Ailton Cirilo*

Na maioria dos países, uma pessoa de bem tem a mesma chance de ser eleita que uma pessoa de mau caráter. Essa igualdade de chances só é possível graças a um sistema político criado na Grécia Antiga: a democracia. Onde ela não existe ou foi deliberadamente negada, prevalecem governos tiranos, ditadores e déspotas. A democracia surgiu, portanto, para regular a sociedade, garantir o equilíbrio e permitir avanços, mesmo que paulatinamente.

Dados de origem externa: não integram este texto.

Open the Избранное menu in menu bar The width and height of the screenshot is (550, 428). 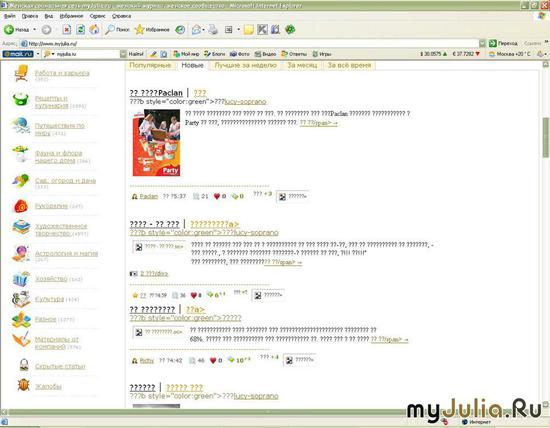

No Brasil, a jovem democracia ensaiou os primeiros passos no período de Getúlio Vargas, mas começou a caminhar, de fato, após a promulgação da Constituição Federal de 1988. Nas últimas décadas, estamos vendo um afastamento do povo brasileiro das urnas, incrédulo com a disparidade entre as suas expectativas e o que realmente recebe de seus agentes públicos. É compreensível o descrédito da nação com a classe política brasileira, mas abster-se de escolher os representantes vai favorecer quem: os bons ou os maus políticos?

Uma vez, Margaret Thatcher (1925-2013), primeira-ministra britânica, afirmou que “a democracia não é um sistema feito para garantir que os melhores sejam sempre eleitos, mas sim para impedir que os ruins fiquem para sempre”. No mundo todo, foi a inspiração democrática que acabou com injustiças históricas e garantiu, por exemplo, que as mulheres exercessem o direito ao voto. Foi a democracia que permitiu que o voto passasse a ser secreto e universal. Muitos perderam a vida na luta pela democracia, com convicção de que ela é a maior e melhor manifestação conhecida para exprimir o sonho do poder equilibrado. E isso é possível a partir do voto individual que, somado ao de outros cidadãos, chaga-se ao sufrágio universal.

Por tudo isso, o voto de protesto não é reconhecido como um voto inteligente, pois ele não anula uma eleição, mesmo que ela obtenha maioria de votos em branco ou nulos. O voto de protesto é inócuo diante da força da democracia. A sabedoria política está no exercício da moderação, pelo diálogo, pela participação popular, pela busca do caminho do meio, entre as extremidades, preservando as regras, os deveres e os direitos, sem ajuizamentos parciais e unilaterais.

Portanto, a democracia é essencial para a humanidade, porque o voto continua sendo fundamental para promover as transformações e os avanços que a civilização almeja. Quem opta por não votar está fechando os olhos, a boca e os ouvidos, acolhendo a escolha que fizerem para ele. Quem opta por não votar está negando a si mesmo a chance de evoluir.